Saved entries
----

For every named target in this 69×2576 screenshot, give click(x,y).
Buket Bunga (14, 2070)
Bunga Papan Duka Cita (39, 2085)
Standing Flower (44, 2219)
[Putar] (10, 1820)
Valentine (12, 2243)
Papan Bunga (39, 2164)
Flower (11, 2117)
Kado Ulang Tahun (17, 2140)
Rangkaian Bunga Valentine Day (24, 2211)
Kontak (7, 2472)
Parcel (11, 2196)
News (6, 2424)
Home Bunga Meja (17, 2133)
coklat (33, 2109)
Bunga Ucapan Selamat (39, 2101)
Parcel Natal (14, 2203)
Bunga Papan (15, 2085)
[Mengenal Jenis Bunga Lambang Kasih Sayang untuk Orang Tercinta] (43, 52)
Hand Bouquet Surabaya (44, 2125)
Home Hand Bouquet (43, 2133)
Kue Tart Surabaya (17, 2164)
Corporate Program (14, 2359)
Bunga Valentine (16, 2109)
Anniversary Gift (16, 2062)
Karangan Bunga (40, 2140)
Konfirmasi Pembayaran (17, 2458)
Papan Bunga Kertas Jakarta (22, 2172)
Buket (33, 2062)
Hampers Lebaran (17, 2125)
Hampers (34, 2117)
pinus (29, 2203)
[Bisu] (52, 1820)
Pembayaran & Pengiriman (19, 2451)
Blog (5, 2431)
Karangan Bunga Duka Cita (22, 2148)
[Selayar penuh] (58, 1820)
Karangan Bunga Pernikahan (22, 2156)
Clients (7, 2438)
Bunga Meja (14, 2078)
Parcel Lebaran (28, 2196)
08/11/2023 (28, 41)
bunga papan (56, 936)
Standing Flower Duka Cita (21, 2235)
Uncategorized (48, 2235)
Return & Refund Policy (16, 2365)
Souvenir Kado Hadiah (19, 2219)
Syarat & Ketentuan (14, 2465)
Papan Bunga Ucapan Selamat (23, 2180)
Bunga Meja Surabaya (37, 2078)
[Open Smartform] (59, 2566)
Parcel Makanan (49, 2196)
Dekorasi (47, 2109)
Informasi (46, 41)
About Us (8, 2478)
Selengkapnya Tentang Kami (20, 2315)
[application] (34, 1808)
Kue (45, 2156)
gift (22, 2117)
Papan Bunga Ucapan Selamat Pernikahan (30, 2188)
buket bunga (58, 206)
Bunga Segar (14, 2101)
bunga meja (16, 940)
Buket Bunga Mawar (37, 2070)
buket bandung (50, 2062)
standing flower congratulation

----

● Goal of the exercise
Set down the data once more, exactly as shown above.

● Result for this exercise
For every named target in this 69×2576 screenshot, give click(x,y).
Buket Bunga (14, 2070)
Bunga Papan Duka Cita (39, 2085)
Standing Flower (44, 2219)
[Putar] (10, 1820)
Valentine (12, 2243)
Papan Bunga (39, 2164)
Flower (11, 2117)
Kado Ulang Tahun (17, 2140)
Rangkaian Bunga Valentine Day (24, 2211)
Kontak (7, 2472)
Parcel (11, 2196)
News (6, 2424)
Home Bunga Meja (17, 2133)
coklat (33, 2109)
Bunga Ucapan Selamat (39, 2101)
Parcel Natal (14, 2203)
Bunga Papan (15, 2085)
[Mengenal Jenis Bunga Lambang Kasih Sayang untuk Orang Tercinta] (43, 52)
Hand Bouquet Surabaya (44, 2125)
Home Hand Bouquet (43, 2133)
Kue Tart Surabaya (17, 2164)
Corporate Program (14, 2359)
Bunga Valentine (16, 2109)
Anniversary Gift (16, 2062)
Karangan Bunga (40, 2140)
Konfirmasi Pembayaran (17, 2458)
Papan Bunga Kertas Jakarta (22, 2172)
Buket (33, 2062)
Hampers Lebaran (17, 2125)
Hampers (34, 2117)
pinus (29, 2203)
[Bisu] (52, 1820)
Pembayaran & Pengiriman (19, 2451)
Blog (5, 2431)
Karangan Bunga Duka Cita (22, 2148)
[Selayar penuh] (58, 1820)
Karangan Bunga Pernikahan (22, 2156)
Clients (7, 2438)
Bunga Meja (14, 2078)
Parcel Lebaran (28, 2196)
08/11/2023 (28, 41)
bunga papan (56, 936)
Standing Flower Duka Cita (21, 2235)
Uncategorized (48, 2235)
Return & Refund Policy (16, 2365)
Souvenir Kado Hadiah (19, 2219)
Syarat & Ketentuan (14, 2465)
Papan Bunga Ucapan Selamat (23, 2180)
Bunga Meja Surabaya (37, 2078)
[Open Smartform] (59, 2566)
Parcel Makanan (49, 2196)
Dekorasi (47, 2109)
Informasi (46, 41)
About Us (8, 2478)
Selengkapnya Tentang Kami (20, 2315)
[application] (34, 1808)
Kue (45, 2156)
gift (22, 2117)
Papan Bunga Ucapan Selamat Pernikahan (30, 2188)
buket bunga (58, 206)
Bunga Segar (14, 2101)
bunga meja (16, 940)
Buket Bunga Mawar (37, 2070)
buket bandung (50, 2062)
standing flower congratulation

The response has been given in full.